Thought Flow

Tag: Google App Engine

  • More data, better recommendations

    This post is about Antecons, a product recommendation engine, now part of Conversio. Antecons is no longer commercially available, but I have kept my developer diary on my website with permission.


    Today, we have published an improvement for the Antecons recommendation algorithm. In the beginning, recommendations were based on an analysis of order data for a webshop which has turned out to work quite well. But more data is better. Starting today, Antecons will also analyze data based on what products customers are looking at on the webshop. This improves the recommendations, especially for products that have recently been added to a shop and have not been sold so much yet.

    There are many other ideas and features in the pipeline and one of them is adding similarity measures as a recommendation tool. That is, similarity in terms of common product tags and similar product titles. This is probably going to find its way into Antecons in the near future, possibly as an opt-in feature.

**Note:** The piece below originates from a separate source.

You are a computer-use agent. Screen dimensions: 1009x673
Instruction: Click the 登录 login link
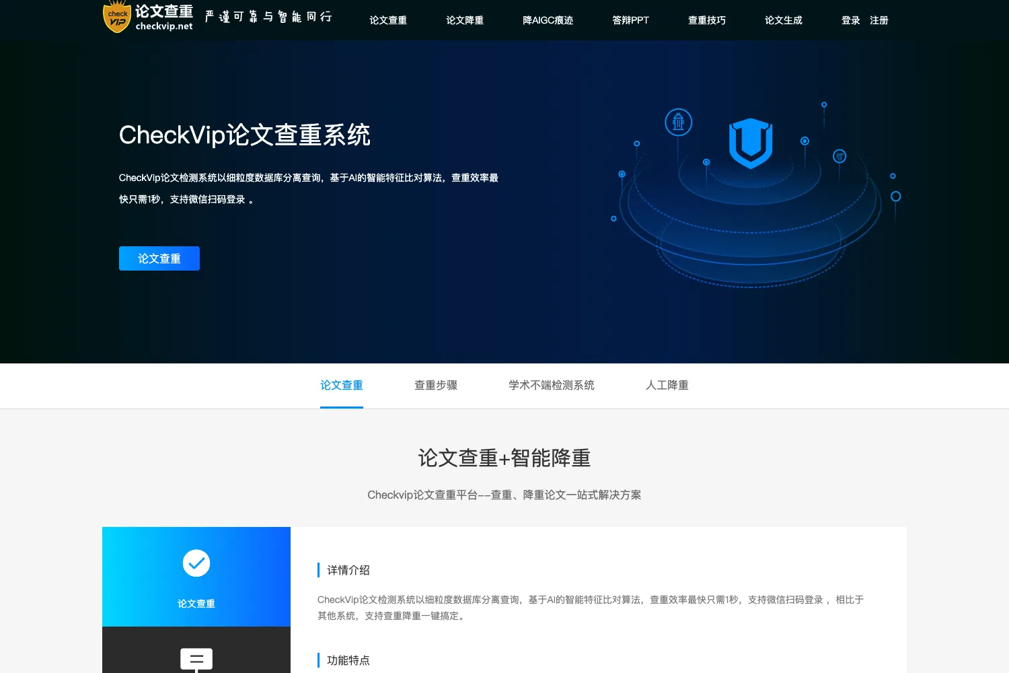tap(851, 20)
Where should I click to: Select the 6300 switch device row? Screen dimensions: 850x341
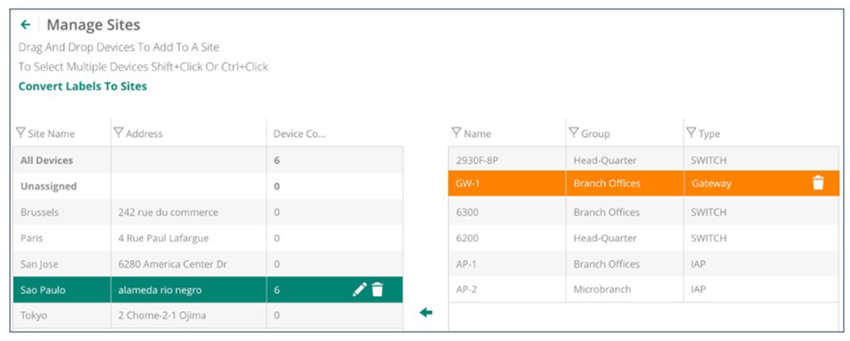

    As an extra note, the back-end and infrastructure of Antecons is constantly improving, thanks in part to the constant improvements being made to Google App Engine. Scalability and reliability are key elements for a high-performance app like Antecons and GAE makes it possible to focus on the app instead of the infrastructure. This might sound like a sales pitch for GAE but actually, it is one of Antecons’ secret weapons.

  • An SMTP server for testing

    Today I needed to send some test emails from my application and I searched around for a very simple SMTP server that can save outgoing emails to a folder instead of actually sending them. This is nice for debugging and testing email functionality in an application.

    Unfortunately, it was very difficult to find something useful. In the end, I found a very simple script that did the trick. I forked it and added some command-line options so now I can easily run a simple SMTP server on my development computer in Linux, like this:

    dummy_smtp.py -p 8081
    

    In case you were wondering, this works really well with the Google App Engine mail API. Simply run the development server like this:

    dev_appserver.py --smtp_host=localhost --smtp_port=8081
    

    The source code for the server is right here:
    https://github.com/dlebech/Dummy-SMTP

  • Frequent patterns and MapReduce

    This post is about Antecons, a product recommendation engine, now part of Conversio. Antecons is no longer commercially available, but I have kept my developer diary on my website with permission.


    The first data mining algorithm that was implemented for Antecons was Frequent Pattern growth (FP-growth) which is an algorithm that finds frequent patterns in transactional data such as shopping baskets. Finding frequent patterns is often a necessary step in finding association rules. An association rule is something like “if customers purchase beer, they also buy chips” or “if voter is African American, he/she votes for Barack Obama”. This information can be valuable to analyze patterns and act upon them, e.g. for marketing or reporting.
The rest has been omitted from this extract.